Working in Peace With an Off-Grid Office Shed

Finding a good work space at home isn’t a trivial task, especially when you’ve got a wife and kid. A lot of us use a spare bedroom, basement, or garage as a space to work on our hobbies (or jobs). But, the lack of true separation from the home can make getting real work done difficult. For many of us, we need to have the mental distance between our living space and our working space in order to actually get stuff done.

This is the problem [Syonyk] had — he needed a quiet place to work that was separated from the rest of his house. To accomplish this, he used a Tuff Shed and set it up to run off-grid. The reason for going off-grid wasn’t purely environmental, it was actually more practical than trying to run power lines from the house. Because of the geology where he lives, burying power lines wasn’t financially feasible.

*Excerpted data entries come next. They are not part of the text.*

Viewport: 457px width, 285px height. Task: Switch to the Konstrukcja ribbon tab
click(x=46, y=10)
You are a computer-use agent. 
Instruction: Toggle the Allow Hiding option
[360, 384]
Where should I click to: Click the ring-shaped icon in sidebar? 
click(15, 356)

So, he poured a foundation, brought in a pre-assembled shed (a demo unit at a big discount), and got to work outfitting it for use as on office. The first step (and arguably a very important one), was to heavily insulate it. And, we do mean “heavily” — he used 3.5″ of rock wool (5.5″ on the ceiling) in addition to 2″ of foam board.

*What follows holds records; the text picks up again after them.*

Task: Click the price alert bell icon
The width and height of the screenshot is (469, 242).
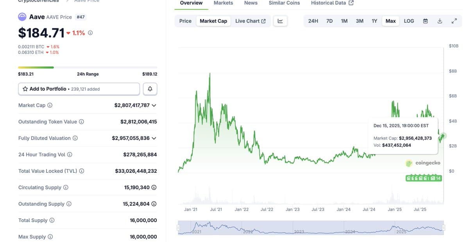Action: [x=150, y=89]
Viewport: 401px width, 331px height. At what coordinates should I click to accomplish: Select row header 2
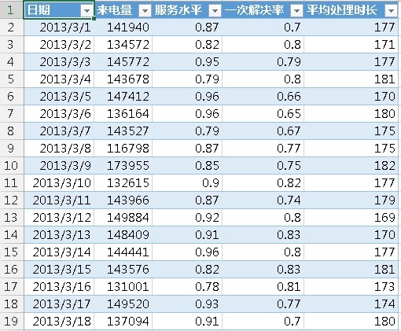(x=12, y=28)

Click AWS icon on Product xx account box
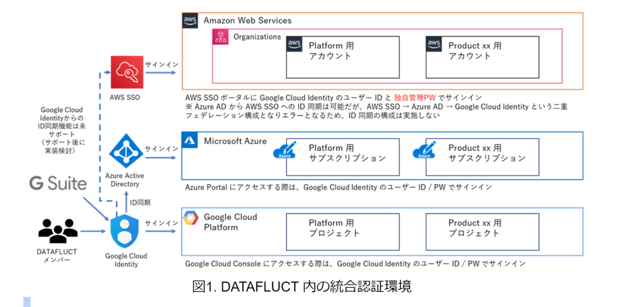pyautogui.click(x=434, y=44)
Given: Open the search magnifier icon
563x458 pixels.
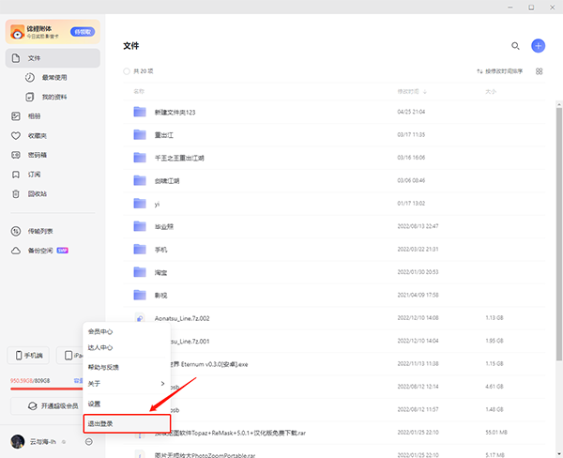Looking at the screenshot, I should coord(515,46).
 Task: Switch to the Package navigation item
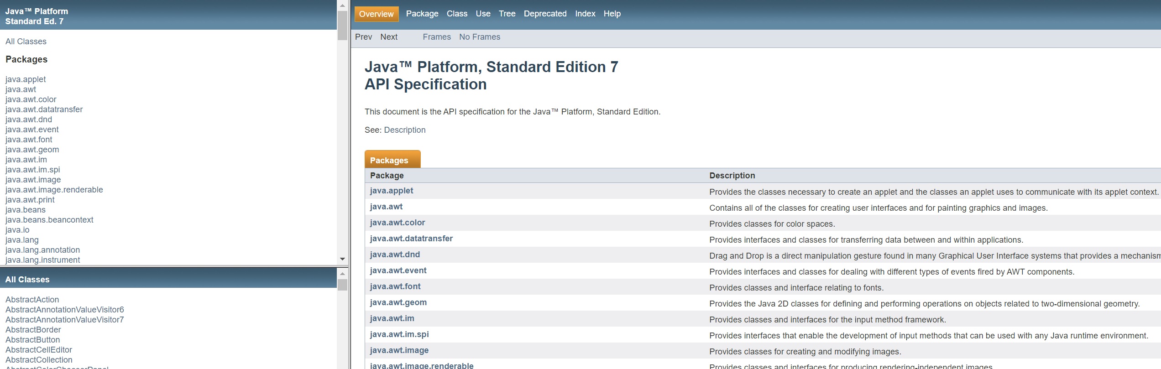(422, 14)
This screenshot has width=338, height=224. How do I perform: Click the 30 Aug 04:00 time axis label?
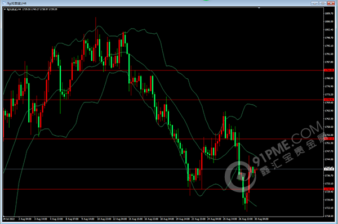261,219

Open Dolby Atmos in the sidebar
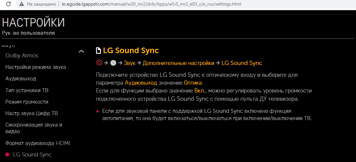[22, 55]
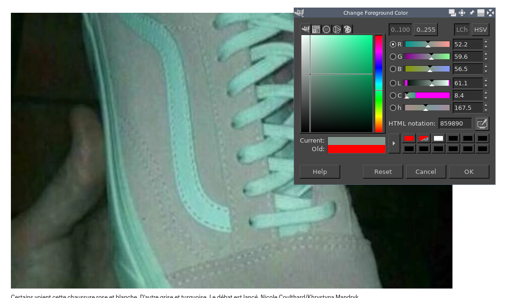Pin the dialog with the pushpin icon
Screen dimensions: 515x298
tap(471, 13)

The insulation was essential, as the entire office is powered by solar panels (with a battery bank); keeping cooling and heating energy use down was paramount. Even with 2kW of panels, heating and cooling are still a huge portion of the energy usage, and he needed power to spare for his computer and other electronics. With the shed so well insulated, [Syonyk] has been able to keep the temperature inside at about 70ºF while the outside temperature is above 100ºF.

The rest of the build was straightforward, with sensible plywood walls and a desk taking up most of the space to hold his multiple computers. Of course, for the Hackaday crowd, a space like this would be best used for efficient hacking.

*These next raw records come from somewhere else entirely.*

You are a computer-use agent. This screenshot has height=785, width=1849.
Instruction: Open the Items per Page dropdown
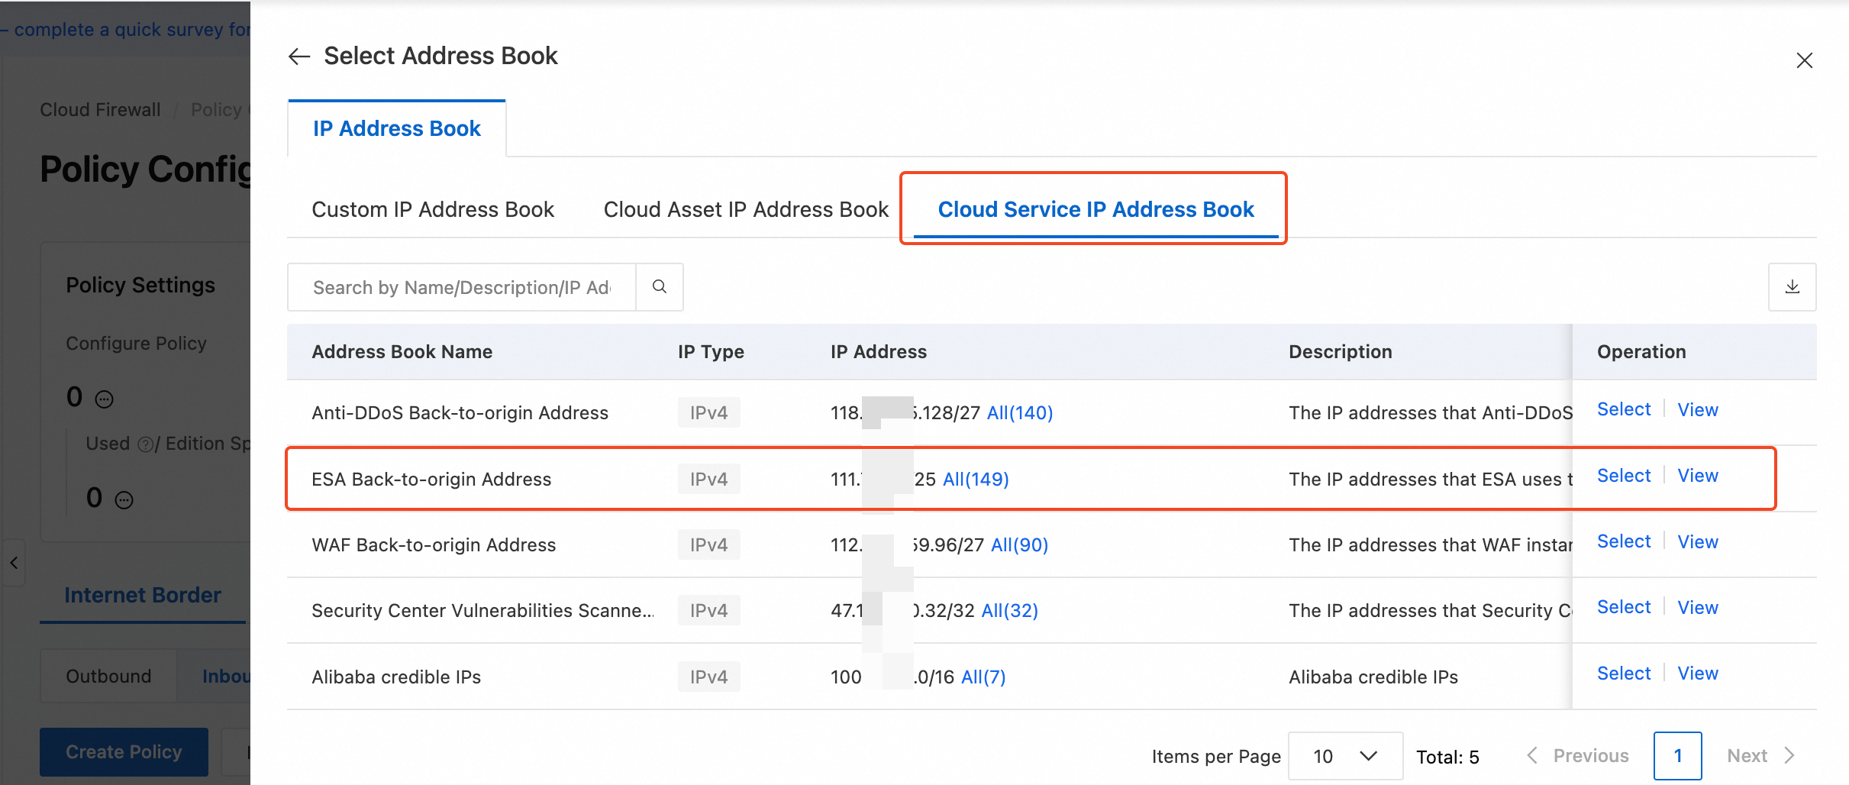click(1345, 756)
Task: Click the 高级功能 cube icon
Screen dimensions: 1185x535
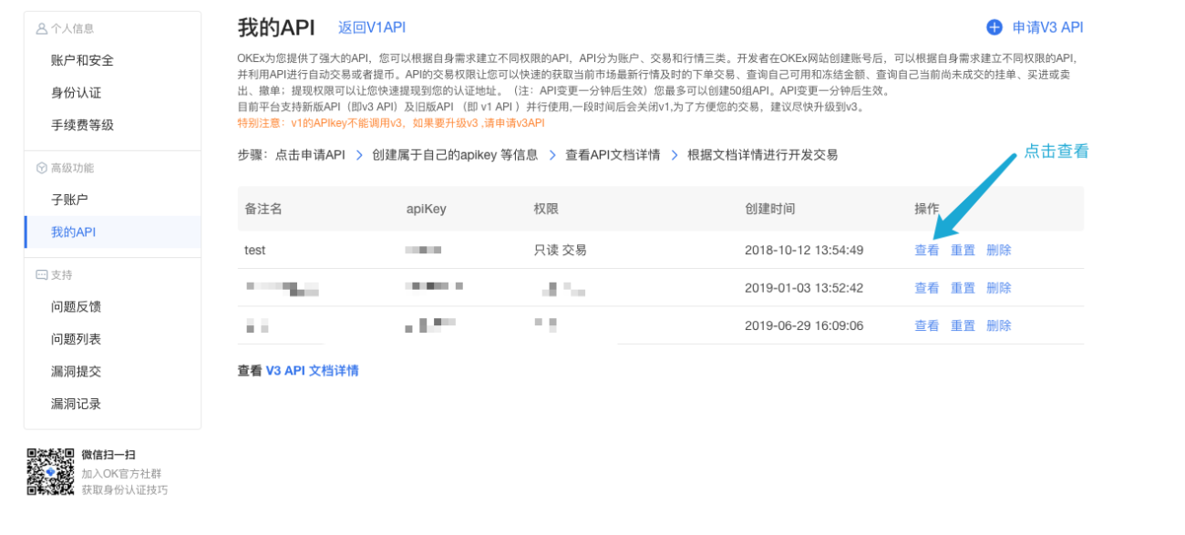Action: [x=41, y=169]
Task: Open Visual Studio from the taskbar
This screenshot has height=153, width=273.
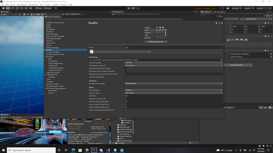Action: [108, 150]
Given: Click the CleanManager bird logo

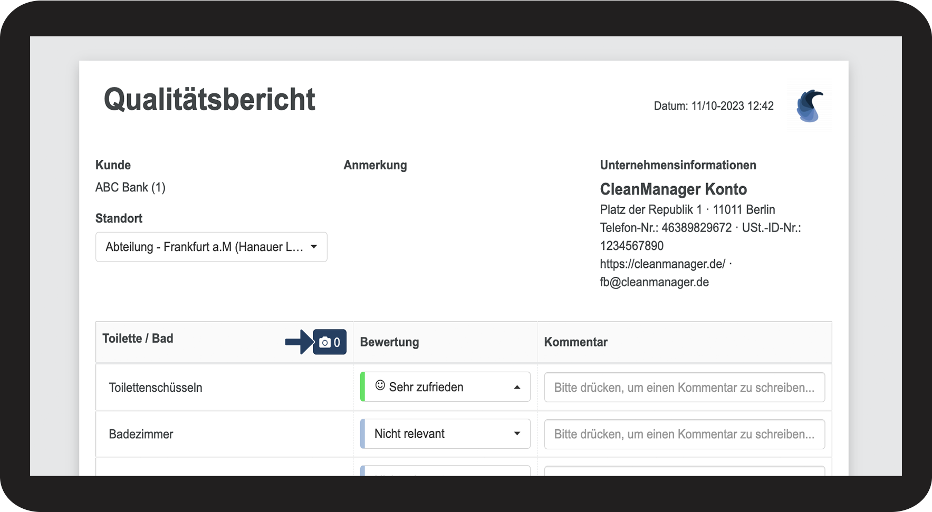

31 thoughts on “Working in Peace With an Off-Grid Office Shed

  1. Be still, my beating heart… newfound parent that had to give up the office space for baby. Would do it again in a heartbeat, but this type of setup would make it extremely easy for me to work from home more. I’d still run a hardline for network access though.

    1. Ubiquiti make some fairly affordable point to point wireless dishes that can do something like 16kms.

      Theyre only worth around 150aud each and back when I last used a pair of N ones I was getting speeds of around 60mbits. That’s more than most internet connections we have available here (aus) by a long shot and it’d be a lot less work than running cable.

    2. Also keep in mind, that fiberoptics cables for home use has become cheap. You do have to bay SFP transceivers(20€ each for 1.25MBps) version and have routers with SFP port but does protect your equipement from lightning.
      Or use mikrotik 5GHz SXT antennas($90 each) which can get 200MBps bandwidth at 300m distance(~1000ft)

  2. 3.5″ inches of rockwool counts as heavily insulated? That’s the bare minimum to count as somewhat energy efficient, although the 2″ foam board helps.

    When you get to 9-10″ inches for walls and 12-15″ for the ceiling it starts to head in the direction of heavily insulated.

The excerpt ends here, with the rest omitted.